Start of Input for this task

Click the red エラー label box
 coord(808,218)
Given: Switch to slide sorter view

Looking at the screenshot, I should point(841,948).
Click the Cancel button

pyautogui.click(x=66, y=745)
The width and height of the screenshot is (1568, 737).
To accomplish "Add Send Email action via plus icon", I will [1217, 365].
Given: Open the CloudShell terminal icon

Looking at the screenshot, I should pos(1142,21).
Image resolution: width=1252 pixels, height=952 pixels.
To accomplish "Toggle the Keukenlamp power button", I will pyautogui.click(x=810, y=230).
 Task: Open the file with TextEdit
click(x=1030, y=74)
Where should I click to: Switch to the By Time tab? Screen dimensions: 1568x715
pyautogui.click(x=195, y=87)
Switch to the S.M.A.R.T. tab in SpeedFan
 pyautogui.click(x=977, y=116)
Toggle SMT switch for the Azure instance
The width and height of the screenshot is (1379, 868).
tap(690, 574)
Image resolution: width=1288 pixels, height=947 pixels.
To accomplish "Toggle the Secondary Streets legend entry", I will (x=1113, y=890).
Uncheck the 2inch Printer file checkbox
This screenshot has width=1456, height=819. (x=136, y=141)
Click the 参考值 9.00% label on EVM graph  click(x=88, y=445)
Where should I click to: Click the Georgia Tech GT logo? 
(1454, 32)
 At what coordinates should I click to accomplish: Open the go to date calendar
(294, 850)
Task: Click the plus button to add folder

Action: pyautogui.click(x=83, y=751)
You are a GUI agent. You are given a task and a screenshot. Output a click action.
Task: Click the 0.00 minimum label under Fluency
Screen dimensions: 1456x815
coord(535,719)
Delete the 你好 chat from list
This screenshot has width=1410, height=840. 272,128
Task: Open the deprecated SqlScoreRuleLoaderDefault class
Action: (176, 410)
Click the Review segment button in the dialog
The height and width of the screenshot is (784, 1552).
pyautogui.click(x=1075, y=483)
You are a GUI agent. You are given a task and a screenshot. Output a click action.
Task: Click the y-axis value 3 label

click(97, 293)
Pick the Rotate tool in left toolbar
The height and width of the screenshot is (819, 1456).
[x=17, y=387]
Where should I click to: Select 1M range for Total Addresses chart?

End of Input for this task

** About this task **
Your reply needs to reproduce all of the listing exactly.

** Output of the exercise **
Click the red エラー label box
 coord(808,218)
Given: Switch to slide sorter view

Looking at the screenshot, I should point(841,948).
Click the Cancel button

pyautogui.click(x=66, y=745)
The width and height of the screenshot is (1568, 737).
To accomplish "Add Send Email action via plus icon", I will [1217, 365].
Given: Open the CloudShell terminal icon

Looking at the screenshot, I should pos(1142,21).
Image resolution: width=1252 pixels, height=952 pixels.
To accomplish "Toggle the Keukenlamp power button", I will pyautogui.click(x=810, y=230).
 Task: Open the file with TextEdit
click(x=1030, y=74)
Where should I click to: Switch to the By Time tab? Screen dimensions: 1568x715
pyautogui.click(x=195, y=87)
Switch to the S.M.A.R.T. tab in SpeedFan
 pyautogui.click(x=977, y=116)
Toggle SMT switch for the Azure instance
The width and height of the screenshot is (1379, 868).
tap(690, 574)
Image resolution: width=1288 pixels, height=947 pixels.
To accomplish "Toggle the Secondary Streets legend entry", I will (x=1113, y=890).
Uncheck the 2inch Printer file checkbox
This screenshot has width=1456, height=819. (x=136, y=141)
Click the 参考值 9.00% label on EVM graph  click(x=88, y=445)
Where should I click to: Click the Georgia Tech GT logo? 
(1454, 32)
 At what coordinates should I click to accomplish: Open the go to date calendar
(294, 850)
Task: Click the plus button to add folder

Action: pyautogui.click(x=83, y=751)
You are a GUI agent. You are given a task and a screenshot. Output a click action.
Task: Click the 0.00 minimum label under Fluency
Screen dimensions: 1456x815
coord(535,719)
Delete the 你好 chat from list
This screenshot has width=1410, height=840. 272,128
Task: Open the deprecated SqlScoreRuleLoaderDefault class
Action: (176, 410)
Click the Review segment button in the dialog
The height and width of the screenshot is (784, 1552).
pyautogui.click(x=1075, y=483)
You are a GUI agent. You are given a task and a screenshot. Output a click action.
Task: Click the y-axis value 3 label

click(97, 293)
Pick the Rotate tool in left toolbar
The height and width of the screenshot is (819, 1456).
[x=17, y=387]
Where should I click to: Select 1M range for Total Addresses chart?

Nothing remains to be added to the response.